4.1.5 讨论

从GFS的架构设计可以看出,GFS是一个具有良好可扩展性并能够在软件层面自动处理各种异常情况的系统。Google是一家很重视自动化的公司,从早期的GFS,再到Bigtable、Megastore,以及最近的Spanner,Google的分布式存储系统在这一点上一脉相承。由于Google的系统一开始能很好地解决可扩展性问题,所以后续的系统能够构建在前一个系统之上并且一步一步引入新的功能,如Bigtable在GFS之上将海量数据组织成表格形式,Megastore、Spanner又进一步在Bigtable之上融合一些关系型数据库的功能,整个解决方案完美华丽。

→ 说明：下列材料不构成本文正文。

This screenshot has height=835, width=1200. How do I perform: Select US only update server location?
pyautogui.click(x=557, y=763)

自动化对系统的容错能力提出了很高的要求,在设计GFS时认为节点失效是常态,通过在软件层面进行故障检测,并且通过chunk复制操作将原有故障节点的服务迁移到新的节点。系统还会根据一定的策略,如磁盘使用情况、机器负载等执行负载均衡操作。Google在软件层面的努力获得了巨大的回报,由于软件层面能够做到自动化容错,底层的硬件可以采用廉价的错误率较高的硬件,比如廉价的SATA盘,这大大降低了云服务的成本,在和其他厂商的竞争中表现出价格优势。比较典型的例子就是Google的邮箱服务,由于基础设施成本低,Gmail服务能够免费给用户提供更大的容量,令其他厂商望尘莫及。

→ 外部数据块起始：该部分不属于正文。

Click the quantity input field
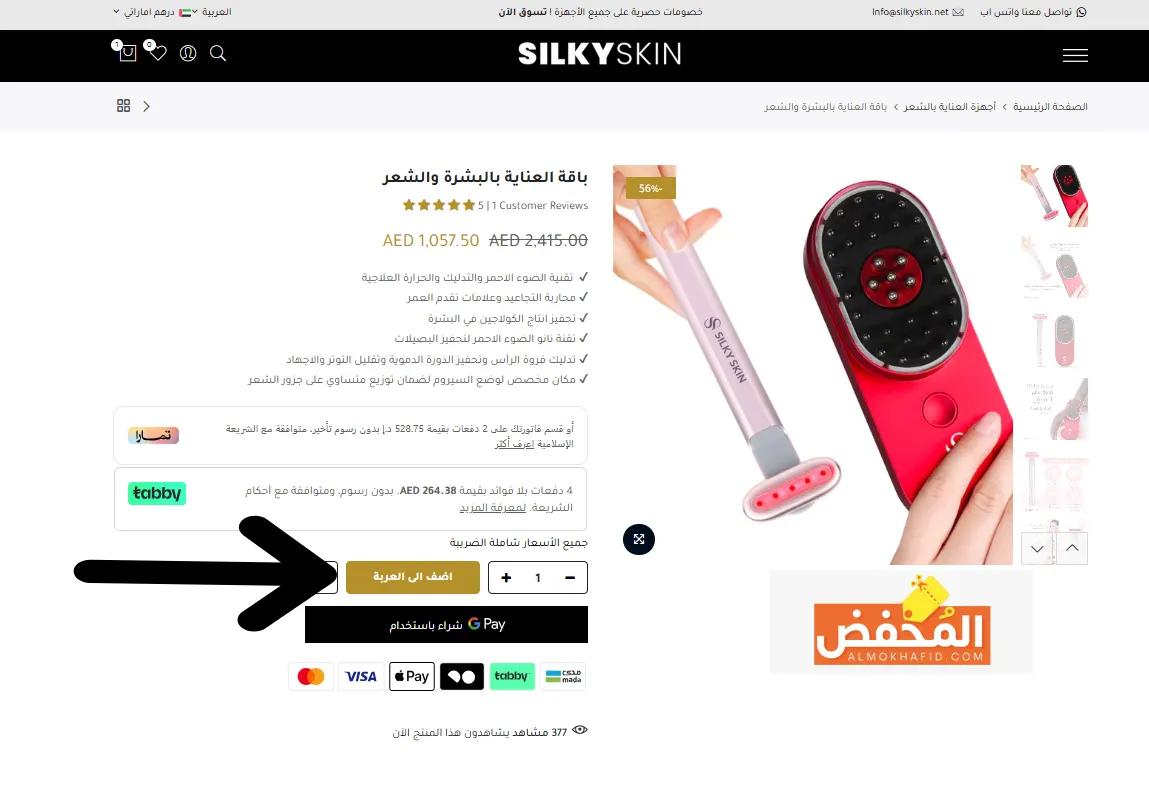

Google的成功经验也表明了一点:单Master的设计是可行的。单Master的设计不仅简化了系统,而且能够较好地实现一致性,后面我们将要看到的绝大多数分布式存储系统都和GFS一样依赖单总控节点。然而,单Master的设计并不意味着实现GFS只是一些比较简单琐碎的工作。基于性能考虑,GFS提出了“记录至少原子性追加一次”的一致性模型,通过租约的方式将每个chunk的修改授权下放到ChunkServer从而减少Master的负载,通过流水线的方式复制多个副本以减少延时,追加流程复杂繁琐。另外,Master维护的元数据有很多,需要设计高效的数据结构,占用内存小,并且能够支持快照操作。支持写时复制的B树能够满足Master的元数据管理需求,然而,它的实现是相当复杂的。